Legendary fund manager Li Lu (who Charlie Munger backed) once said, 'The biggest investment risk is not the volatility of prices, but whether you will suffer a permanent loss of capital.' It's only natural to consider a company's balance sheet when you examine how risky it is, since debt is often involved when a business collapses. We can see that Verb Technology Company, Inc. (NASDAQ:VERB) does use debt in its business. But the real question is whether this debt is making the company risky.
Why Does Debt Bring Risk?
Debt assists a business until the business has trouble paying it off, either with new capital or with free cash flow. Part and parcel of capitalism is the process of 'creative destruction' where failed businesses are mercilessly liquidated by their bankers. However, a more frequent (but still costly) occurrence is where a company must issue shares at bargain-basement prices, permanently diluting shareholders, just to shore up its balance sheet. Of course, the upside of debt is that it often represents cheap capital, especially when it replaces dilution in a company with the ability to reinvest at high rates of return. The first step when considering a company's debt levels is to consider its cash and debt together.
What Is Verb Technology Company's Net Debt?
As you can see below, at the end of September 2020, Verb Technology Company had US$4.52m of debt, up from US$1.18m a year ago. Click the image for more detail. However, it does have US$10.7m in cash offsetting this, leading to net cash of US$6.20m.
How Strong Is Verb Technology Company's Balance Sheet?
We can see from the most recent balance sheet that Verb Technology Company had liabilities of US$15.5m falling due within a year, and liabilities of US$5.33m due beyond that. Offsetting this, it had US$10.7m in cash and US$1.35m in receivables that were due within 12 months. So its liabilities outweigh the sum of its cash and (near-term) receivables by US$8.73m.
Since publicly traded Verb Technology Company shares are worth a total of US$51.3m, it seems unlikely that this level of liabilities would be a major threat. Having said that, it's clear that we should continue to monitor its balance sheet, lest it change for the worse. Despite its noteworthy liabilities, Verb Technology Company boasts net cash, so it's fair to say it does not have a heavy debt load! There's no doubt that we learn most about debt from the balance sheet. But ultimately the future profitability of the business will decide if Verb Technology Company can strengthen its balance sheet over time. So if you want to see what the professionals think, you might find this free report on analyst profit forecasts to be interesting.
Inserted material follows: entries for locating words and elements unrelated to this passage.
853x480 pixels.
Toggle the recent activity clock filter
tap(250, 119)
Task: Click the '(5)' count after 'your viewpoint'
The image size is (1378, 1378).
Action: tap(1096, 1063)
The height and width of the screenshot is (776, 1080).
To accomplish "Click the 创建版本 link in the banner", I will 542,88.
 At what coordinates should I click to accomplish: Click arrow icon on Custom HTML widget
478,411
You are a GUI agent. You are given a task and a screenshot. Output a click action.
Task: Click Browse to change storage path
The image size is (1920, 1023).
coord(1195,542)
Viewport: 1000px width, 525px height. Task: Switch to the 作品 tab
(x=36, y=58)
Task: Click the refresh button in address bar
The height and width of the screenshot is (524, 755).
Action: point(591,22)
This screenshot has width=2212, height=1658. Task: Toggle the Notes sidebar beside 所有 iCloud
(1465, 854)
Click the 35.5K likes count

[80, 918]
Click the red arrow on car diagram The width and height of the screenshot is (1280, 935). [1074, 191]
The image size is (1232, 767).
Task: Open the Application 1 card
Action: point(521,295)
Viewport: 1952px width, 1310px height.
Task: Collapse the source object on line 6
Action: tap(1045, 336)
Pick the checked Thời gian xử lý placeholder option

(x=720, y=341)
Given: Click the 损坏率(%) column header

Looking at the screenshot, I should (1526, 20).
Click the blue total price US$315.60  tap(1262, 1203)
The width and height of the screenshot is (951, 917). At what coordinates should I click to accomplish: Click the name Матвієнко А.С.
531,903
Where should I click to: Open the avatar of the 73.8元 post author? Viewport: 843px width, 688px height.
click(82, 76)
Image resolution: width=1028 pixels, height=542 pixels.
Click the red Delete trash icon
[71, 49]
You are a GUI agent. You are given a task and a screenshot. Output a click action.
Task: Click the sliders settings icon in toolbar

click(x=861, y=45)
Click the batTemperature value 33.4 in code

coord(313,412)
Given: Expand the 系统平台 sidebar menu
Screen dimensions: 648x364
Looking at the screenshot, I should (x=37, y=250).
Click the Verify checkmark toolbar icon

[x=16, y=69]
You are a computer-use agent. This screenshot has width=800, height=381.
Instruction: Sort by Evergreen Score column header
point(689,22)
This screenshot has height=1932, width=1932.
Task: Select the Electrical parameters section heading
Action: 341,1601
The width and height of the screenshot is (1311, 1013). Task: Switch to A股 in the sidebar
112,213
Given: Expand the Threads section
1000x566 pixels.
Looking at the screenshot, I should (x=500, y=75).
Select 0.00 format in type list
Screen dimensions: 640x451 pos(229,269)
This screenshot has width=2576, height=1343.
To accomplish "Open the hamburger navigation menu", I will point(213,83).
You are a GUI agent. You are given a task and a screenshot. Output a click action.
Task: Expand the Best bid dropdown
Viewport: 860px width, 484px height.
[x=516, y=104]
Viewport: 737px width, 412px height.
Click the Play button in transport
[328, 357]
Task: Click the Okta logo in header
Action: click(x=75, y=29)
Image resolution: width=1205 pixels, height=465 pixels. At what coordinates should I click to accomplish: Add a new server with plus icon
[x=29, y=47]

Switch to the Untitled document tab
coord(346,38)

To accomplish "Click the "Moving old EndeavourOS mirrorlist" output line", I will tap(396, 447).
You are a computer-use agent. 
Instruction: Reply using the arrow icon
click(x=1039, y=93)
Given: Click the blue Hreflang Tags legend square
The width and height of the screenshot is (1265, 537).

In the last year Verb Technology Company wasn't profitable at an EBIT level, but managed to grow its revenue by 56%, to US$10m. With any luck the company will be able to grow its way to profitability.
So How Risky Is Verb Technology Company?
By their very nature companies that are losing money are more risky than those with a long history of profitability. And we do note that Verb Technology Company had an earnings before interest and tax (EBIT) loss, over the last year. And over the same period it saw negative free cash outflow of US$12m and booked a US$24m accounting loss. With only US$6.20m on the balance sheet, it would appear that its going to need to raise capital again soon. Verb Technology Company's revenue growth shone bright over the last year, so it may well be in a position to turn a profit in due course. Pre-profit companies are often risky, but they can also offer great rewards. There's no doubt that we learn most about debt from the balance sheet. But ultimately, every company can contain risks that exist outside of the balance sheet. Consider for instance, the ever-present spectre of investment risk. We've identified 5 warning signs with Verb Technology Company (at least 2 which are a bit concerning) , and understanding them should be part of your investment process.
If, after all that, you're more interested in a fast growing company with a rock-solid balance sheet, then check out our list of net cash growth stocks without delay.
This article by Simply Wall St is general in nature. It does not constitute a recommendation to buy or sell any stock, and does not take account of your objectives, or your financial situation. We aim to bring you long-term focused analysis driven by fundamental data. Note that our analysis may not factor in the latest price-sensitive company announcements or qualitative material. Simply Wall St has no position in any stocks mentioned.